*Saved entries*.
****************************************

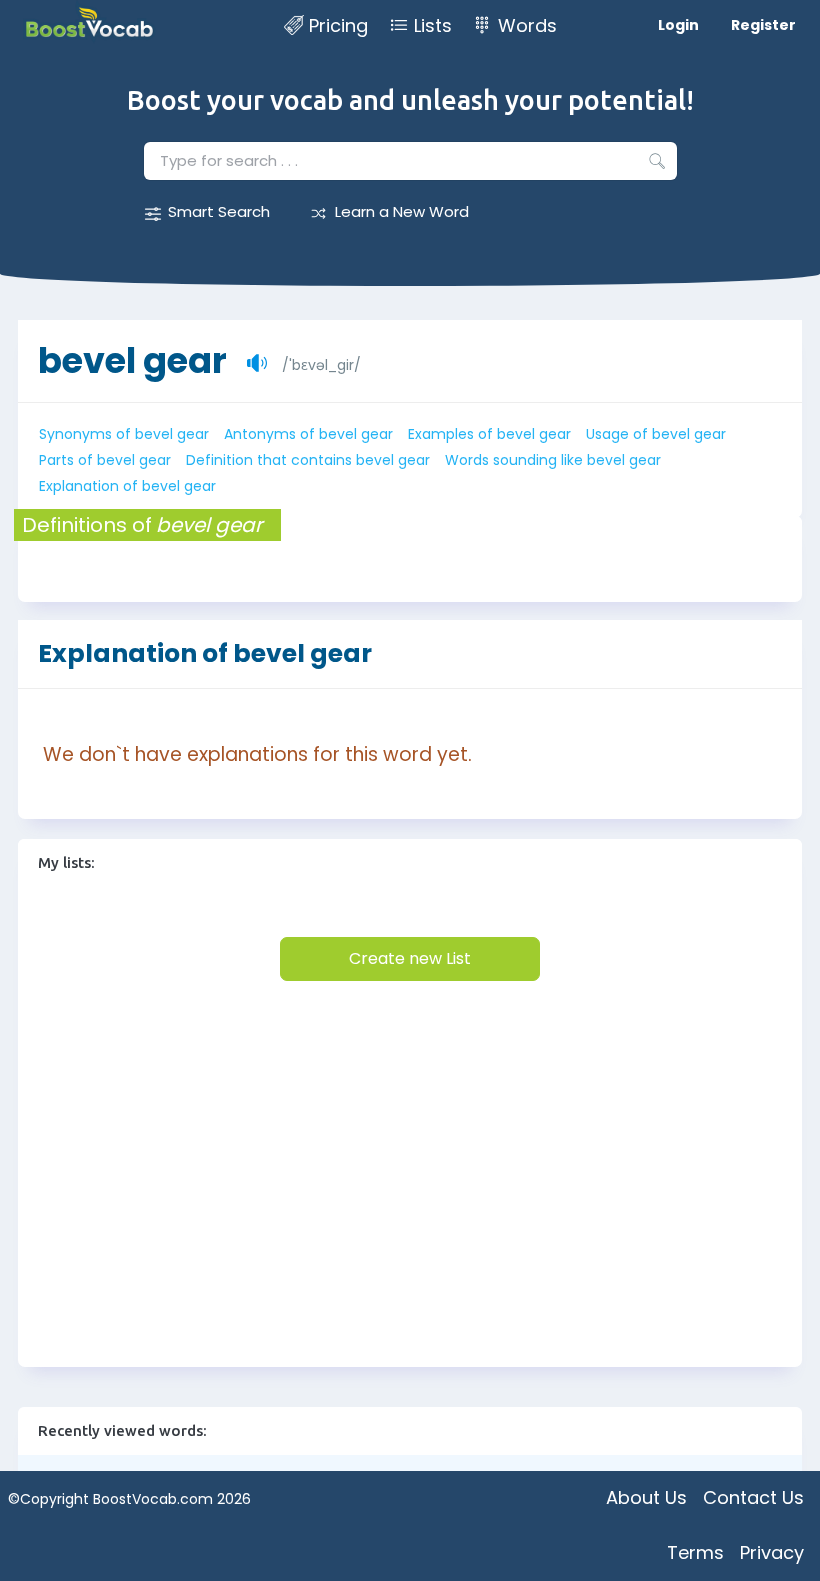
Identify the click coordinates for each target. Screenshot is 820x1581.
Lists (433, 25)
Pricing (338, 25)
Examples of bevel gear (489, 434)
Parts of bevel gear (105, 460)
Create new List (410, 958)
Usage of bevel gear (656, 434)
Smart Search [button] (219, 211)
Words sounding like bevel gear (553, 460)
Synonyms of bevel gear (124, 434)
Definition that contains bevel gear (308, 460)
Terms (695, 1552)
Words (527, 25)
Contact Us (753, 1497)
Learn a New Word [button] (402, 211)
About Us (646, 1497)
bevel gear (132, 360)
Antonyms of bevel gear (308, 434)
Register (763, 25)
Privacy (772, 1552)
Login (678, 25)
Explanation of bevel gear (127, 486)
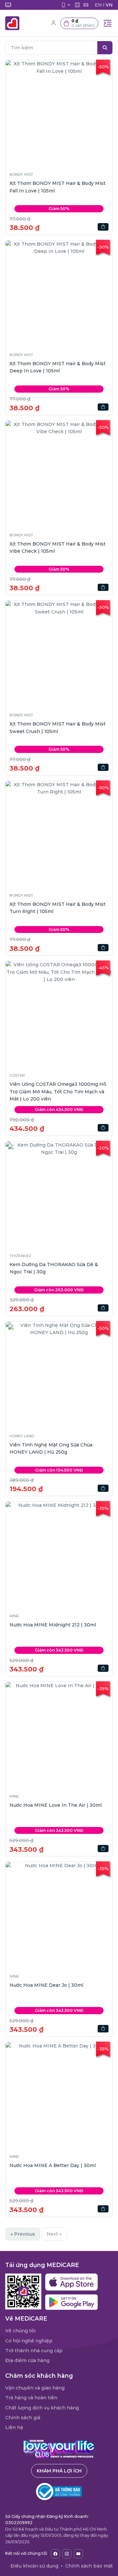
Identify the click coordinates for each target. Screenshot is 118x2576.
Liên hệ (14, 2427)
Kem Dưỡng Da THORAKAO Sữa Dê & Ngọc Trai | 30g (54, 1268)
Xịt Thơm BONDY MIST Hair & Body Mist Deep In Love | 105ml (58, 367)
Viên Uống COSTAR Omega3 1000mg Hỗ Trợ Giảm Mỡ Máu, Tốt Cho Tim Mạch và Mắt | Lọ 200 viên (58, 1091)
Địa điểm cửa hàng (27, 2360)
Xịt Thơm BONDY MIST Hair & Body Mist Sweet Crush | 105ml (58, 727)
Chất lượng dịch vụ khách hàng (42, 2408)
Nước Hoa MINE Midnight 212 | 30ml (53, 1625)
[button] (79, 23)
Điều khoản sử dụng (34, 2566)
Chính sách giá (22, 2418)
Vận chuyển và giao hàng (35, 2388)
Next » (54, 2234)
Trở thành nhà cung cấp (34, 2351)
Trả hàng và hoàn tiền (31, 2398)
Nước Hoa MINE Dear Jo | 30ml (46, 1985)
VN (109, 5)
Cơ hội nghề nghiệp (28, 2341)
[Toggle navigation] (107, 23)
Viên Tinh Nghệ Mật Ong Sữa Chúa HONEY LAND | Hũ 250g (51, 1448)
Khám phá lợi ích (59, 2471)
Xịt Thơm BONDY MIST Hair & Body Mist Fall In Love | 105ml (58, 186)
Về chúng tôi (20, 2331)
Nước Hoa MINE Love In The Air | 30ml (56, 1805)
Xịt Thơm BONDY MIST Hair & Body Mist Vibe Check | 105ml (58, 547)
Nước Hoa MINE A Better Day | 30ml (53, 2165)
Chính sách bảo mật (89, 2566)
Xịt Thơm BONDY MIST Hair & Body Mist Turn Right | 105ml (58, 907)
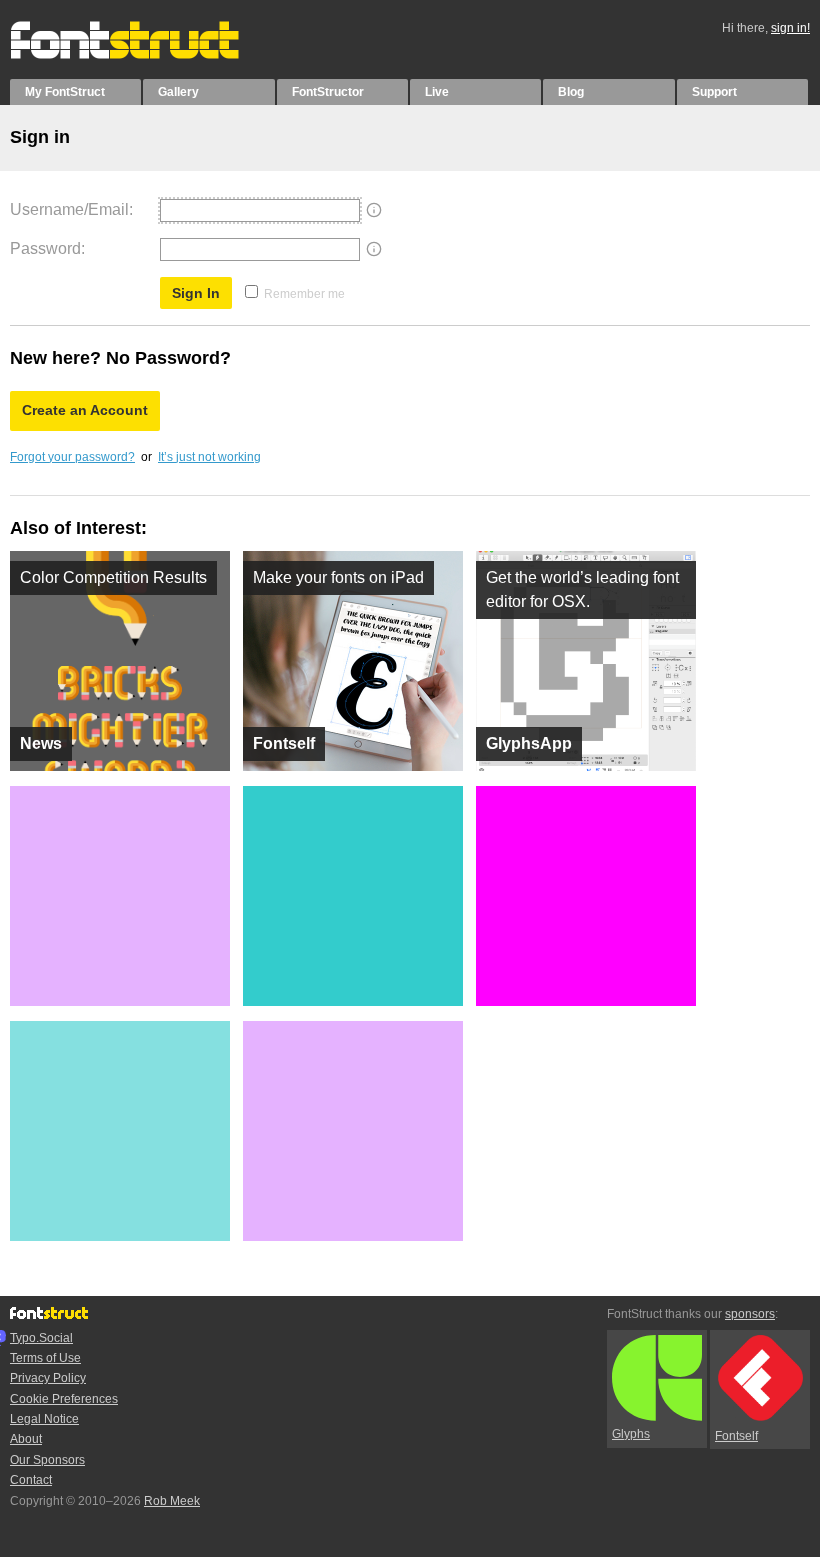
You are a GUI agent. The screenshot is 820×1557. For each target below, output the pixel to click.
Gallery (178, 92)
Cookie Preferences (64, 1399)
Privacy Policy (48, 1378)
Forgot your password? (72, 457)
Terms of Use (45, 1358)
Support (714, 92)
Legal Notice (44, 1419)
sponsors (750, 1314)
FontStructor (328, 92)
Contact (31, 1480)
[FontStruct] (145, 55)
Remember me (304, 294)
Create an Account (85, 410)
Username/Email (69, 209)
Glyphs (631, 1434)
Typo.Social (41, 1338)
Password (45, 248)
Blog (571, 92)
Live (437, 92)
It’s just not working (209, 457)
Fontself (736, 1436)
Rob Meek (172, 1501)
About (26, 1439)
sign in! (790, 28)
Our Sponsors (47, 1460)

****************************************

Return, unchanged, the run of lines above that opens with the line containing "Kem Dưỡng Da" and closes with the line containing "Chất lượng dịch vụ khách hàng (42, 2408)". Include both.

Kem Dưỡng Da THORAKAO Sữa Dê & Ngọc Trai | 30g (54, 1268)
Xịt Thơm BONDY MIST Hair & Body Mist Deep In Love | 105ml (58, 367)
Viên Uống COSTAR Omega3 1000mg Hỗ Trợ Giảm Mỡ Máu, Tốt Cho Tim Mạch và Mắt | Lọ 200 viên (58, 1091)
Địa điểm cửa hàng (27, 2360)
Xịt Thơm BONDY MIST Hair & Body Mist Sweet Crush | 105ml (58, 727)
Chất lượng dịch vụ khách hàng (42, 2408)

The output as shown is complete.